The AFL’s best defenders can consider themselves warned – Brownlow medallist Nat Fyfe plans to spend more time up forward next season as Fremantle search for the extra goals needed to secure that elusive first AFL flag.
Despite claiming their maiden minor premiership in 2015, the Dockers were outscored by 10 other clubs during the home-and-away season and could only manage 10 goals in each of their two finals.
With all-time leading goalkicker Matthew Pavlich expected to announce his retirement, Fremantle’s need for more scoring punch is greater than ever.
That’s where the 190cm-Fyfe comes in, once he recovers from impending surgery to repair the broken leg sustained in the preliminary final loss to Hawthorn.
“From here I think it’s all about diversification,” the 24-year-old Fyfe said on Tuesday as the reality of becoming the Dockers’ first Brownlow medallist began to sink in.
“Clearly the No.1 issue I’ve got is my body, being able to get through a whole season unscathed and uninjured – so I will have to build some more tools into my body.
“The reality is I’m going to have to play more as a forward and kick more goals.
“We’ve got a midfield that is developed and has got plenty of firepower now so that will be a big focus of mine next year.”
Fyfe spent much of his junior career in attack and has always loved kicking goals, averaging just under one per game in his career to date.
“With the marking ability as sort of a goal now it’s only natural that I go forward and spend time there,” he said.
“With the game developing to 90 rotations and no sub rule there is going to be more emphasis on players spending more time on the ground – rather than resting on the pine, guys are going to be resting forward.
“I think that’s something I can exploit.”
Fyfe was due to visit his surgeon on Tuesday and will have his broken leg operated on this week, which will allow him time to recuperate before hitting the ground running for the start of the pre-season campaign.
Dockers coach Ross Lyon admitted on Monday night he was uncomfortable that Fyfe had played on with the leg fracture suffered midway through the preliminary final against the Hawks.
Fyfe rose above the pain to again be one of Fremantle’s best players in the 27-point loss.
It was a remarkable act of will power, although Lyon did not find out about the extent of the injury until well after the final siren.
“We’re not wearing it as a badge of honour as a club,” Lyon said.
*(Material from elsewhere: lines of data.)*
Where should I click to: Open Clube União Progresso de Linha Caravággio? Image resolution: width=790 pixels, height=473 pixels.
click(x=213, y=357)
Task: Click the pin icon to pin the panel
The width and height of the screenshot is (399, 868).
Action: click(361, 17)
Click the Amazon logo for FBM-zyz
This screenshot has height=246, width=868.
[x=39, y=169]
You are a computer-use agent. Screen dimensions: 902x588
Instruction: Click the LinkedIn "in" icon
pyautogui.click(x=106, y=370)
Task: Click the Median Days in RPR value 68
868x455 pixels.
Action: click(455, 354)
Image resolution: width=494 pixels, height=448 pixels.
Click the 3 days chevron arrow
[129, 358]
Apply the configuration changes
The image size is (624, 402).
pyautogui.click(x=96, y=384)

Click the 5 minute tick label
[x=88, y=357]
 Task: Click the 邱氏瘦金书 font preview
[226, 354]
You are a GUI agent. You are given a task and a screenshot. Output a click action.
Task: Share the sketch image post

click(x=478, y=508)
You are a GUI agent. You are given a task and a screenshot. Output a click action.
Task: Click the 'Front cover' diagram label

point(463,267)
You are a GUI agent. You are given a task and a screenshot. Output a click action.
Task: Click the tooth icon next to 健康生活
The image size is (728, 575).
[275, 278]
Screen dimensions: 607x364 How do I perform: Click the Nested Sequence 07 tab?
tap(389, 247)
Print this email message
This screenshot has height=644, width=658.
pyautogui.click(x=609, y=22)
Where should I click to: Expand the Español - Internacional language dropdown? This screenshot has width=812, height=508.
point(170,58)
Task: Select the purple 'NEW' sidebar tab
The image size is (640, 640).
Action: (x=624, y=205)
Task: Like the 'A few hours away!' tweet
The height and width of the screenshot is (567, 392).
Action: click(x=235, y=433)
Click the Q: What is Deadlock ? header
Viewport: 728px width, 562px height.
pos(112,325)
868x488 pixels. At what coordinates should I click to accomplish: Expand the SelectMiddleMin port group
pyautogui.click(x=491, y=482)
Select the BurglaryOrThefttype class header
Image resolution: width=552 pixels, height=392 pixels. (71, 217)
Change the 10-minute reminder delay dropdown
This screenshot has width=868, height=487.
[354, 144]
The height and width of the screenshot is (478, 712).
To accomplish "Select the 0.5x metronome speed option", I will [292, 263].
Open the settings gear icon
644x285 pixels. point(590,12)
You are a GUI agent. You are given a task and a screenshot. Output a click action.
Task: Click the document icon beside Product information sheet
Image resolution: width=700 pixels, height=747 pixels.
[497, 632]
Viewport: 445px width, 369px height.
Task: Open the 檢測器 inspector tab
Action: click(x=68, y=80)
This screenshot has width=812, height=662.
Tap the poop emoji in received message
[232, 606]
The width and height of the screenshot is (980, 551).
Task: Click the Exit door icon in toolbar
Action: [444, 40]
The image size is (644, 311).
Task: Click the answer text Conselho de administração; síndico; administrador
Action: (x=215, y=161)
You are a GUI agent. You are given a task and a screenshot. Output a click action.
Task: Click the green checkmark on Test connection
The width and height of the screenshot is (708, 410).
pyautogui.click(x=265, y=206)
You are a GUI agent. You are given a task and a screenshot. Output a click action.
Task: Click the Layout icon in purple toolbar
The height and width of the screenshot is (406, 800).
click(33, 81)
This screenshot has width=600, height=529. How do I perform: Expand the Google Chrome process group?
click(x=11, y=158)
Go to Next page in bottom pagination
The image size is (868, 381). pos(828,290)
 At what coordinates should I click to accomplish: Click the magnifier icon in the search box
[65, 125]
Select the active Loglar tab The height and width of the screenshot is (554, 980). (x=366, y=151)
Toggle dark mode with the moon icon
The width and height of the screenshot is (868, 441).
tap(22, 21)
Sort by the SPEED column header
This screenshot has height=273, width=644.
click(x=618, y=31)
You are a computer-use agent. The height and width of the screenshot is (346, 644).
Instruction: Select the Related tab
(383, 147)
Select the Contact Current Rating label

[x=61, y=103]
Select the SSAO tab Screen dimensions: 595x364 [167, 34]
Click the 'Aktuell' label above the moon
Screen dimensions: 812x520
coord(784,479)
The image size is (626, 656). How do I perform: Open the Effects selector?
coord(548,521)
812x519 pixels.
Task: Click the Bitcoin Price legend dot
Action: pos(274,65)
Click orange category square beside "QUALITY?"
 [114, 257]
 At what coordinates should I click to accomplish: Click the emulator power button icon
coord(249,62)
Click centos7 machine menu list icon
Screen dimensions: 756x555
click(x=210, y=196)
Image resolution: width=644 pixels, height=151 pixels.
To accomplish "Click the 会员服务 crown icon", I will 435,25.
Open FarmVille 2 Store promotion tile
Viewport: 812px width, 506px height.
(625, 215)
“We’re not uncomfortable because we were negligent, but we were uncomfortable because we’d prefer it didn’t happen.”
Fyfe went into the game with an existing leg injury, having missed four of the last six games of the regular season.
It was thought that barren end to the year might cost him the Brownlow, but Fyfe amassed enough votes early in the count.
He finished with 31 votes – including a record nine best-afields – to win by three from 2014 Brownlow medallist Matt Priddis of West Coast.
While Lyon was uneasy about Fyfe playing out the preliminary final, the coach heaped praise on the onballer for his season.
“Nathan sits comfortable alongside any other Brownlow medallist with his level of performance,” Lyon told Channel Seven.
“It was extreme, it was consistent and yet he’s not satisfied.
“It’s a clearly significant performance.”
Fyfe went to a new level this year following a rigorous training program during the off-season.
“His legs looked enormous – I couldn’t believe it,” Lyon said.
“And all summer, he was just tearing the house down on the track and was just building on it and stacking the work.
“Then once we started playing games, it just erupted.”